Each entry is to be restated word for word, with nothing omitted.

(Beginning of Data for analysis)

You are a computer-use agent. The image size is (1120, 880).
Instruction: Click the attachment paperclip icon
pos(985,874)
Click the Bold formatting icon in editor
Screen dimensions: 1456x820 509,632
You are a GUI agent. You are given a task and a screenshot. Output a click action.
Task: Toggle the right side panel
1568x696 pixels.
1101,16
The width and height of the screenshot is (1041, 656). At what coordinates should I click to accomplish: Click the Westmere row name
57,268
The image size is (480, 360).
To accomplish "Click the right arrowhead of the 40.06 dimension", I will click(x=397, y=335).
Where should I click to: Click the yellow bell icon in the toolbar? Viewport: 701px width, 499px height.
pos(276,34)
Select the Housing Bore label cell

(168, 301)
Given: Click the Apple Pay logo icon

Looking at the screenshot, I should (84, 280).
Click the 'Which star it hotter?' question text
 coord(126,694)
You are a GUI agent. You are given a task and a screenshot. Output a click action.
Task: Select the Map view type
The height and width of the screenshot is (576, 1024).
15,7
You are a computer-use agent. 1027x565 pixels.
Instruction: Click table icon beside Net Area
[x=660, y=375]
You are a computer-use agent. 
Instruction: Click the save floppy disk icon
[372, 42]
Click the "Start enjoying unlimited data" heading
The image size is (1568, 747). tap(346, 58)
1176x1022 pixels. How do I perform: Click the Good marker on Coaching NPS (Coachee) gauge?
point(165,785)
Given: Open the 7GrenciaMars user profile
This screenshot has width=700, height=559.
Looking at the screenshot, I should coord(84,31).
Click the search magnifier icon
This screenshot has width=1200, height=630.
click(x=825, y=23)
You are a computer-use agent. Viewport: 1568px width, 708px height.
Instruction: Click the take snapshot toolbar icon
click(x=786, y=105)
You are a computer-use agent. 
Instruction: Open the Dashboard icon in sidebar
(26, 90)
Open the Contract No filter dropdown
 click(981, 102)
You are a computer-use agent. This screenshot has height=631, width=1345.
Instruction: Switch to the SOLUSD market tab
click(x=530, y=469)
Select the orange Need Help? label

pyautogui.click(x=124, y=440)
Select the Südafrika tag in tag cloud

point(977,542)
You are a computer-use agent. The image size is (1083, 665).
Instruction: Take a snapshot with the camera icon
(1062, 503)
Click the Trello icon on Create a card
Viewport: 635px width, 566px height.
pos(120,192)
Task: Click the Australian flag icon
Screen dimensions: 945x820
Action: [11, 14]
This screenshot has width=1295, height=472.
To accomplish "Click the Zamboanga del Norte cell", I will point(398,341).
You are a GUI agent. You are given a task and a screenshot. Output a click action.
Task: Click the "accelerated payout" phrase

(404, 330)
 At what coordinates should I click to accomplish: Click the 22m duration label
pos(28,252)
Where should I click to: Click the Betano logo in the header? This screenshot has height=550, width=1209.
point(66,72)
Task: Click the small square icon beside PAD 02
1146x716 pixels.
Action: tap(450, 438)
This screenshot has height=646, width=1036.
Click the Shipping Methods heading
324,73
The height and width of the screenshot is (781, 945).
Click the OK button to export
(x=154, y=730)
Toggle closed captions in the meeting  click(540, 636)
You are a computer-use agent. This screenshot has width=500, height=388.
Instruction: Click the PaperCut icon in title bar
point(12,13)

(End of Data for analysis)

§ Result of this exercise:
You are a computer-use agent. The image size is (1120, 880).
Instruction: Click the attachment paperclip icon
pos(985,874)
Click the Bold formatting icon in editor
Screen dimensions: 1456x820 509,632
You are a GUI agent. You are given a task and a screenshot. Output a click action.
Task: Toggle the right side panel
1568x696 pixels.
1101,16
The width and height of the screenshot is (1041, 656). At what coordinates should I click to accomplish: Click the Westmere row name
57,268
The image size is (480, 360).
To accomplish "Click the right arrowhead of the 40.06 dimension", I will click(x=397, y=335).
Where should I click to: Click the yellow bell icon in the toolbar? Viewport: 701px width, 499px height.
pos(276,34)
Select the Housing Bore label cell

(168, 301)
Given: Click the Apple Pay logo icon

Looking at the screenshot, I should (84, 280).
Click the 'Which star it hotter?' question text
 coord(126,694)
You are a GUI agent. You are given a task and a screenshot. Output a click action.
Task: Select the Map view type
The height and width of the screenshot is (576, 1024).
15,7
You are a computer-use agent. 1027x565 pixels.
Instruction: Click table icon beside Net Area
[x=660, y=375]
You are a computer-use agent. 
Instruction: Click the save floppy disk icon
[372, 42]
Click the "Start enjoying unlimited data" heading
The image size is (1568, 747). tap(346, 58)
1176x1022 pixels. How do I perform: Click the Good marker on Coaching NPS (Coachee) gauge?
point(165,785)
Given: Open the 7GrenciaMars user profile
This screenshot has width=700, height=559.
Looking at the screenshot, I should coord(84,31).
Click the search magnifier icon
This screenshot has width=1200, height=630.
click(x=825, y=23)
You are a computer-use agent. Viewport: 1568px width, 708px height.
Instruction: Click the take snapshot toolbar icon
click(x=786, y=105)
You are a computer-use agent. 
Instruction: Open the Dashboard icon in sidebar
(26, 90)
Open the Contract No filter dropdown
 click(981, 102)
You are a computer-use agent. This screenshot has height=631, width=1345.
Instruction: Switch to the SOLUSD market tab
click(x=530, y=469)
Select the orange Need Help? label

pyautogui.click(x=124, y=440)
Select the Südafrika tag in tag cloud

point(977,542)
You are a computer-use agent. The image size is (1083, 665).
Instruction: Take a snapshot with the camera icon
(1062, 503)
Click the Trello icon on Create a card
Viewport: 635px width, 566px height.
pos(120,192)
Task: Click the Australian flag icon
Screen dimensions: 945x820
Action: [11, 14]
This screenshot has width=1295, height=472.
To accomplish "Click the Zamboanga del Norte cell", I will point(398,341).
You are a GUI agent. You are given a task and a screenshot. Output a click action.
Task: Click the "accelerated payout" phrase

(404, 330)
 At what coordinates should I click to accomplish: Click the 22m duration label
pos(28,252)
Where should I click to: Click the Betano logo in the header? This screenshot has height=550, width=1209.
point(66,72)
Task: Click the small square icon beside PAD 02
1146x716 pixels.
Action: tap(450, 438)
This screenshot has height=646, width=1036.
Click the Shipping Methods heading
324,73
The height and width of the screenshot is (781, 945).
Click the OK button to export
(x=154, y=730)
Toggle closed captions in the meeting  click(540, 636)
You are a computer-use agent. This screenshot has width=500, height=388.
Instruction: Click the PaperCut icon in title bar
point(12,13)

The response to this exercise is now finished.